Текст:
Именно мир Крыма — альтернативного государства, мир островного Крыма используется в книге Ольги Брилёвой “Ваше благородие” [8]. Этот роман — продолжение того самого знаменитого аксеновского романа, который кончается вторжением Советской армии в независимый Крым и его аннексией. Это определенно — фэнфик, причем единственный известный нам фэнфик в жанре альтернативной истории [9].
Оговоримся, что здесь и в дальнейшем мы оцениваем не эстетические качества текста Брилёвой, не его литературные достоинства, но его социокультурное и психологическое значение. Этот текст нам кажется чрезвычайно значимым именно с социально-психологической точки зрения.
Роман Брилёвой интересен, в частности, тем, что это — произведение массовой литературы, ориентированное на роман, первоначально воспринимавшийся как явление “элитарной”, “высокой” литературы — не только потому, что в СССР он был запрещен, но и потому, что Аксенов, в отличие от Брилёвой, явно ориентировался на инновационные типы литературного письма. Возникает вопрос: предназначала ли Брилёва свой роман именно и только для тех читателей, которые читали “Остров Крым”?
Скорее всего, нет. Брилёва вообще, кажется, рассчитывает на читателя нового, младшего поколения: недаром она ставит одним из эпиграфов к своему роману соответствующую песню Окуджавы практически целиком, как если бы не была уверена, что читатели ее помнят, что “ваше благородие” — цитата из этой песни.

Данные для указания на текст и элементы:
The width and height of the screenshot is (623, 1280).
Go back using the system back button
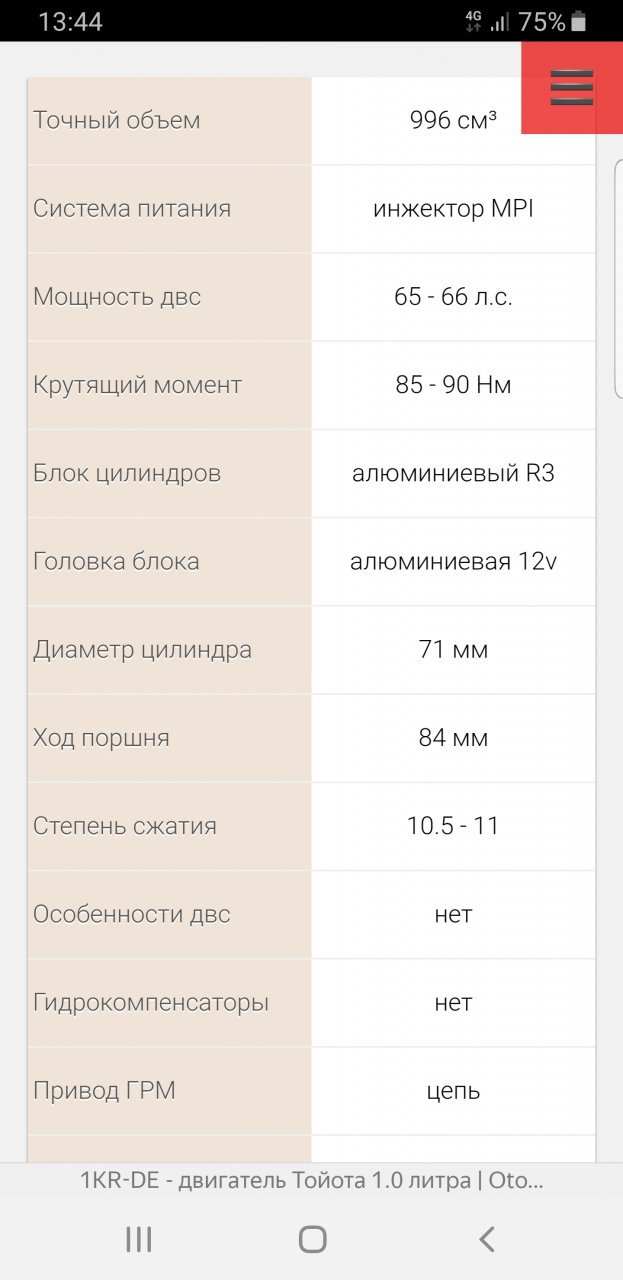pyautogui.click(x=486, y=1240)
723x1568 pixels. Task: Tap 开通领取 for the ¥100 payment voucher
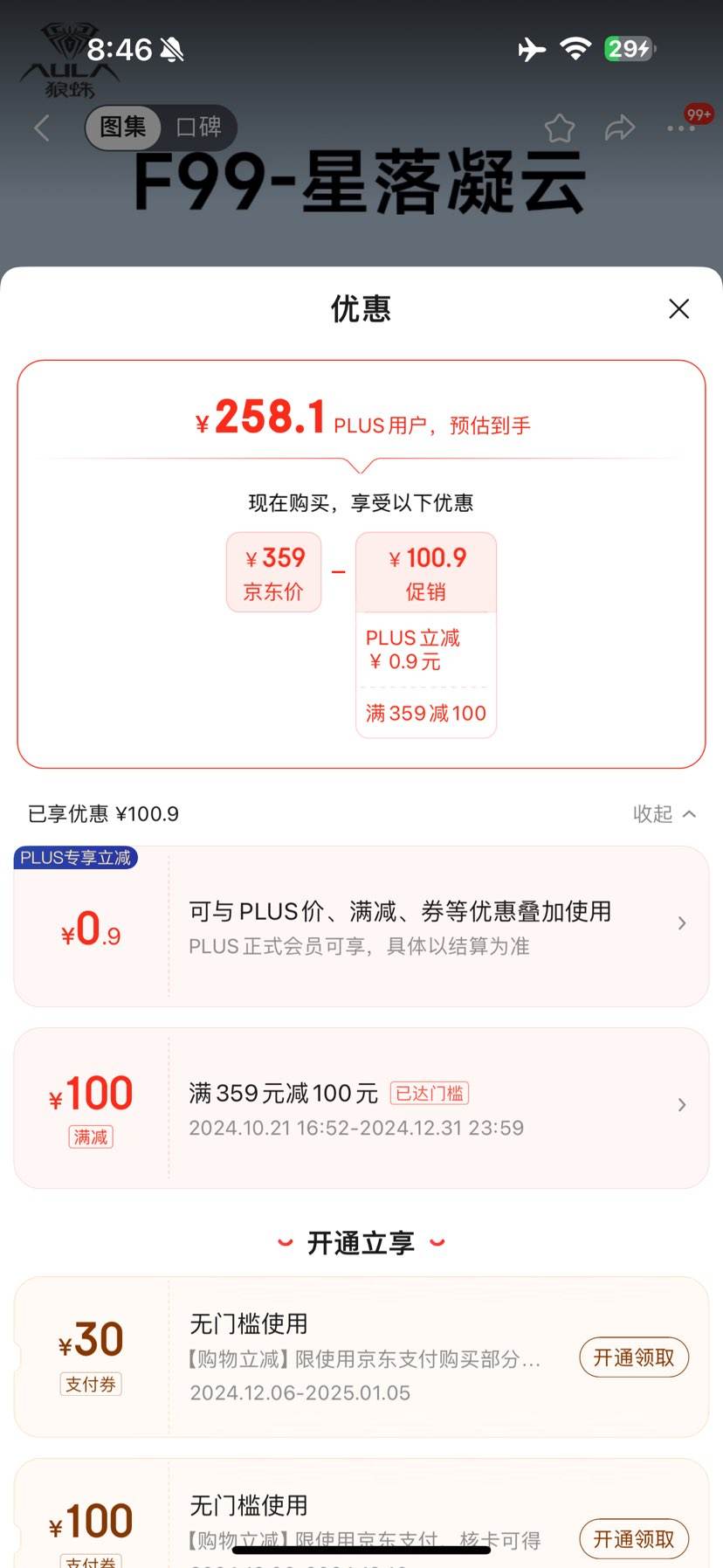click(634, 1539)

Задание: Перепишите текст от слов «Скорее всего, нет.» до слов «из этой песни.» включительно, заменив «читателя» на «слушателя». Работайте только с текстом.

Ответ:
Скорее всего, нет. Брилёва вообще, кажется, рассчитывает на слушателя нового, младшего поколения: недаром она ставит одним из эпиграфов к своему роману соответствующую песню Окуджавы практически целиком, как если бы не была уверена, что читатели ее помнят, что “ваше благородие” — цитата из этой песни.